**TASK OBJECTIVE:**
Reproduce the material word for word, starting at its first line and ending with the line that contains "(592, 205).".

* * *

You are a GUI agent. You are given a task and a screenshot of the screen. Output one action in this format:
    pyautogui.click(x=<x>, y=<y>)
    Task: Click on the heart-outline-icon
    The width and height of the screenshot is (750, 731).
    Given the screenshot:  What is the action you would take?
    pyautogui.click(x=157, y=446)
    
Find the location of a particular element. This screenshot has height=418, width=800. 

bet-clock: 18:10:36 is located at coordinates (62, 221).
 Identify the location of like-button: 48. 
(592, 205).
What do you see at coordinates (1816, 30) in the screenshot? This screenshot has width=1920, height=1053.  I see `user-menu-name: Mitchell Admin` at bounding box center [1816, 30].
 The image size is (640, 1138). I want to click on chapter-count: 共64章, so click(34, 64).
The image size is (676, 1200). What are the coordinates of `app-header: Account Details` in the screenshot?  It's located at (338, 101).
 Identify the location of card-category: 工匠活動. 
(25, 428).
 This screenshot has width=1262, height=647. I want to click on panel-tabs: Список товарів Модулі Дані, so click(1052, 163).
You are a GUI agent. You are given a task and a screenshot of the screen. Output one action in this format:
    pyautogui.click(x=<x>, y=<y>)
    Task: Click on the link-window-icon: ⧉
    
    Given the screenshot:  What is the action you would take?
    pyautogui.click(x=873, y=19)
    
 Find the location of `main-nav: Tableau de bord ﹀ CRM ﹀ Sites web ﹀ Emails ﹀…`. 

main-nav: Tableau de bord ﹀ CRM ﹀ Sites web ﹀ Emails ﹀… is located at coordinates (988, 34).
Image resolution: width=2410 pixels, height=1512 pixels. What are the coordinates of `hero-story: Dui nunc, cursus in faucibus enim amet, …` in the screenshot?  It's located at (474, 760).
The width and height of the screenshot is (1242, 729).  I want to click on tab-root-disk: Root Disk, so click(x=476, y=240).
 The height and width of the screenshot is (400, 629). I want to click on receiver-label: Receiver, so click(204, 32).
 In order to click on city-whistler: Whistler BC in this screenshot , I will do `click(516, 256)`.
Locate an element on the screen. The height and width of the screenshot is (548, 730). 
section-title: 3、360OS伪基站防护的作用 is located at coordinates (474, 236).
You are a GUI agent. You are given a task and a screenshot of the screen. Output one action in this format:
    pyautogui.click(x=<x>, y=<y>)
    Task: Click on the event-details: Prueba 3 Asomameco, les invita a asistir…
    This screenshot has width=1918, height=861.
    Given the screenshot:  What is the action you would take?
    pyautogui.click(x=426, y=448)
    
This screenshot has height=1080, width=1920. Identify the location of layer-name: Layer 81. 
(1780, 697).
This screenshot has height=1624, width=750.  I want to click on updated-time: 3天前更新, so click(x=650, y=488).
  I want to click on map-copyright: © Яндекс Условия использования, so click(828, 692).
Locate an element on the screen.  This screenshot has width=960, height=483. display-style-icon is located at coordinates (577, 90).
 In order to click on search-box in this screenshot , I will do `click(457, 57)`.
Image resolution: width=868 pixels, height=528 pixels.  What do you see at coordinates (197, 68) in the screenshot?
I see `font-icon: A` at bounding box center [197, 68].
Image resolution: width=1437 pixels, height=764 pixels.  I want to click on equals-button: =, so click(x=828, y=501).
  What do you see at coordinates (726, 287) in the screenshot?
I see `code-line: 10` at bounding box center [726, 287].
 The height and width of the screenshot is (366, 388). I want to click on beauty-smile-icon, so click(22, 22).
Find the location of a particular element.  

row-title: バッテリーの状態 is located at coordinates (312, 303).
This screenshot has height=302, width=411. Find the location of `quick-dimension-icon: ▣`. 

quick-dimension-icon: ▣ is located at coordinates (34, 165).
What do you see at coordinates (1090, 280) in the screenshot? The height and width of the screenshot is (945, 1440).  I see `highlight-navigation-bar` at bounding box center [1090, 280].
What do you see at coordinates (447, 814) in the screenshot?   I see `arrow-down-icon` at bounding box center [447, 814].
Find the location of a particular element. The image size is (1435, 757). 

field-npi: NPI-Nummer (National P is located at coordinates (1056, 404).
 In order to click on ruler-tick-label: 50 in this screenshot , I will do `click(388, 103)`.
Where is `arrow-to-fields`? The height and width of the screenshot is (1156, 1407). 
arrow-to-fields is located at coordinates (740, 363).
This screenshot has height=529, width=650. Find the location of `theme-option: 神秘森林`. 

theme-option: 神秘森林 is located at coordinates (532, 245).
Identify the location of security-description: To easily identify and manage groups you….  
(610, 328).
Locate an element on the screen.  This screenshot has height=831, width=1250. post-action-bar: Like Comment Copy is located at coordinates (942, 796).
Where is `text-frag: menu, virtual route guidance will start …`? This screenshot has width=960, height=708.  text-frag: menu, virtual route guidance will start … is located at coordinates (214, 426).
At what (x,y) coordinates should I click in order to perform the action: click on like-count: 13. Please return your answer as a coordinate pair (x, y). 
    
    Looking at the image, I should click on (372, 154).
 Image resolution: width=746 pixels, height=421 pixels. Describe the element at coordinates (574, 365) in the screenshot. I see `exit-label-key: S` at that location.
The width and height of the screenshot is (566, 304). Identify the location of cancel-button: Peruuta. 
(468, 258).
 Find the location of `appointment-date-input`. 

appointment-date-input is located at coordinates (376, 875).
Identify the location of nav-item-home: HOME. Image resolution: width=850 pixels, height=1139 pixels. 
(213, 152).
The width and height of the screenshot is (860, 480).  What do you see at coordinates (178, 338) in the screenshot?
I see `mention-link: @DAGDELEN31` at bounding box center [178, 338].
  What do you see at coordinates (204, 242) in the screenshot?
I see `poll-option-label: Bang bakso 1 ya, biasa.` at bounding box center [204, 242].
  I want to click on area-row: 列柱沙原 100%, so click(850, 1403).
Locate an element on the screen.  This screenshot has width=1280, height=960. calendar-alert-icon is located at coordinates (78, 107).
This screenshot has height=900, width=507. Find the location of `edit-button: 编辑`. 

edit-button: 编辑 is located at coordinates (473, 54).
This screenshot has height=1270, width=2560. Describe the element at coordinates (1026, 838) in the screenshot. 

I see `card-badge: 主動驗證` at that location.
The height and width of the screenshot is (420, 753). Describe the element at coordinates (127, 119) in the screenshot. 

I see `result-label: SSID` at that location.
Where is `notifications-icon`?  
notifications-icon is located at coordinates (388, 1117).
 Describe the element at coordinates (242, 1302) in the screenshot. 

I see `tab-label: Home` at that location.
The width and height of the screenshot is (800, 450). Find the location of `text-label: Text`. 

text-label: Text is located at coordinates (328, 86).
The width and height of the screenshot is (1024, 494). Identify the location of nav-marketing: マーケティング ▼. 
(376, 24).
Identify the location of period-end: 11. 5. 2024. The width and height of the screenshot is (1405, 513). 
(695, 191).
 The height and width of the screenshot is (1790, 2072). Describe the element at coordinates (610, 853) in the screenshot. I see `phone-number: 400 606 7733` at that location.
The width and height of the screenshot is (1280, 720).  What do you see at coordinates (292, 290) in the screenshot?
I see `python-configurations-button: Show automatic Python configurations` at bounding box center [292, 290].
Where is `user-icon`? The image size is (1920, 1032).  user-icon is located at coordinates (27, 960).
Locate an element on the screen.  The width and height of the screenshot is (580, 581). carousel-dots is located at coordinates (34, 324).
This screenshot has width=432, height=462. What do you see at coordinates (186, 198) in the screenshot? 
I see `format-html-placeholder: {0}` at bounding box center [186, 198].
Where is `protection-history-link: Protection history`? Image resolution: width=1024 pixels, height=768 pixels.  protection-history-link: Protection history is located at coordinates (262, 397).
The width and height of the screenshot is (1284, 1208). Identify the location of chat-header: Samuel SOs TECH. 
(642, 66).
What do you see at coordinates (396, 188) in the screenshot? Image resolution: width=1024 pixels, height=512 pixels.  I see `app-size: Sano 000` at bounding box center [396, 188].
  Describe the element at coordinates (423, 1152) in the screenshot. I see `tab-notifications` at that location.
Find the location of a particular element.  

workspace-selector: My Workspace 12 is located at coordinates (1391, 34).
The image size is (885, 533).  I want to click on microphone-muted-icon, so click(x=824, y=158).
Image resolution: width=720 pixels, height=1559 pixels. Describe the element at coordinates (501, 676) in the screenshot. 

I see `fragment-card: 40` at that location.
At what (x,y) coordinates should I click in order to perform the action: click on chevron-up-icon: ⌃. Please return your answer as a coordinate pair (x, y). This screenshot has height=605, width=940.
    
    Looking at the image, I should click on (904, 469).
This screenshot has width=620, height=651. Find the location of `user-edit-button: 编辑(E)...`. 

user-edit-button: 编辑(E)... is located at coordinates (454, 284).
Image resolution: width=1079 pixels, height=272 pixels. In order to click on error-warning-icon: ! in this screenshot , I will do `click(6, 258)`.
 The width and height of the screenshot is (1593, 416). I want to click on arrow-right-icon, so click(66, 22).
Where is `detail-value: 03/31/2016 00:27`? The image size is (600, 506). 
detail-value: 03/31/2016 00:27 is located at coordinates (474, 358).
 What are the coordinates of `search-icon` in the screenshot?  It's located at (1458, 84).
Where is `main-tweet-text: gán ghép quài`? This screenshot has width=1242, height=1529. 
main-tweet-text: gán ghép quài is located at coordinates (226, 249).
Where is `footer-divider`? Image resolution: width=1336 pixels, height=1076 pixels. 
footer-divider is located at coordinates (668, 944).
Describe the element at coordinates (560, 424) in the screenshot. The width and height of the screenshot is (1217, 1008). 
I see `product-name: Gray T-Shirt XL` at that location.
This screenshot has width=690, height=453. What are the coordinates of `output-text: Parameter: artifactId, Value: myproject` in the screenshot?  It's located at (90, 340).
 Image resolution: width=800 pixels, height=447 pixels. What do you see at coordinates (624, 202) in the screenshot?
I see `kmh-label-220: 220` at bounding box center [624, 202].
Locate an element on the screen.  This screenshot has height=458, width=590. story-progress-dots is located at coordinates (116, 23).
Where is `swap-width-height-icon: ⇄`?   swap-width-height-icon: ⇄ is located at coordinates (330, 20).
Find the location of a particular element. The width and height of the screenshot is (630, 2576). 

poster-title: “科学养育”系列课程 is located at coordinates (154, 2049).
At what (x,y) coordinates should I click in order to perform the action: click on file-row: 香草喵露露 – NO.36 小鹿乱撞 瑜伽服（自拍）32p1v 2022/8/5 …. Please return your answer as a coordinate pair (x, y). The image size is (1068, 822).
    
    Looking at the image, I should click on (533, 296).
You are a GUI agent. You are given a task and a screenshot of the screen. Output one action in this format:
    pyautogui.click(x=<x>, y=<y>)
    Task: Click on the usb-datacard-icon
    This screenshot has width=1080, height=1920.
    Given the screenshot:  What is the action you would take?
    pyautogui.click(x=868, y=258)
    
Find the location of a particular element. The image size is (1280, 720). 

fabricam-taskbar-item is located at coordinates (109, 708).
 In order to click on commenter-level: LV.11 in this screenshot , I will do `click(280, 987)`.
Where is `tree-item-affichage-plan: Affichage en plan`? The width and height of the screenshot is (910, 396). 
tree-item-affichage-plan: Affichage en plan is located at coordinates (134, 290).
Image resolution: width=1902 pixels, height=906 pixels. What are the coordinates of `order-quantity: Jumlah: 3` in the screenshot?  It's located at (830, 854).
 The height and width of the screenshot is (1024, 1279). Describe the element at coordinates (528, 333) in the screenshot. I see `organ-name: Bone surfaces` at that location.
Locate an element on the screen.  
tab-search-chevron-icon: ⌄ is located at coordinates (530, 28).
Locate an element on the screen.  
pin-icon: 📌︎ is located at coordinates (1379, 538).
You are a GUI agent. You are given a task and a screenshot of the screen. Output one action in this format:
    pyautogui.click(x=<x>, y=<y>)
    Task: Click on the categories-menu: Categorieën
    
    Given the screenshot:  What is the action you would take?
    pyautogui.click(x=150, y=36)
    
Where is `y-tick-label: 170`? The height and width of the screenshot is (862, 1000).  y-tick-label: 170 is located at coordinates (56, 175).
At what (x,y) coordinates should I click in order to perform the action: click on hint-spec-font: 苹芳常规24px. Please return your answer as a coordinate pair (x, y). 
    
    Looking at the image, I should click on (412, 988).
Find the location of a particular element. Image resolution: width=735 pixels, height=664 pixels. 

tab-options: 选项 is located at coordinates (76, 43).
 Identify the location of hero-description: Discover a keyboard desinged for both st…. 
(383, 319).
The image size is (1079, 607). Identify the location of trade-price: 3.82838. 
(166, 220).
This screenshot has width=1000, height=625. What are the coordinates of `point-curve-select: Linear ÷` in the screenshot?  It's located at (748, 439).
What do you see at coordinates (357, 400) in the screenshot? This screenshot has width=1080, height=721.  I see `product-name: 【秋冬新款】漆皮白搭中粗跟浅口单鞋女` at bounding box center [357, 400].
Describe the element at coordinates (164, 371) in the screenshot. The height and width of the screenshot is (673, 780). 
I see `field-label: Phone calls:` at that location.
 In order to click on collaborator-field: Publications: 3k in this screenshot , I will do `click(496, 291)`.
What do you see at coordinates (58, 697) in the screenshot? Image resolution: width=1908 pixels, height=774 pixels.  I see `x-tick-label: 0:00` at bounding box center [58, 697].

* * *

**ANSWER BOX:**
You are a GUI agent. You are given a task and a screenshot of the screen. Output one action in this format:
    pyautogui.click(x=<x>, y=<y>)
    Task: Click on the heart-outline-icon
    The width and height of the screenshot is (750, 731).
    Given the screenshot:  What is the action you would take?
    pyautogui.click(x=157, y=446)
    
Find the location of a particular element. This screenshot has height=418, width=800. 

bet-clock: 18:10:36 is located at coordinates (62, 221).
 Identify the location of like-button: 48. 
(592, 205).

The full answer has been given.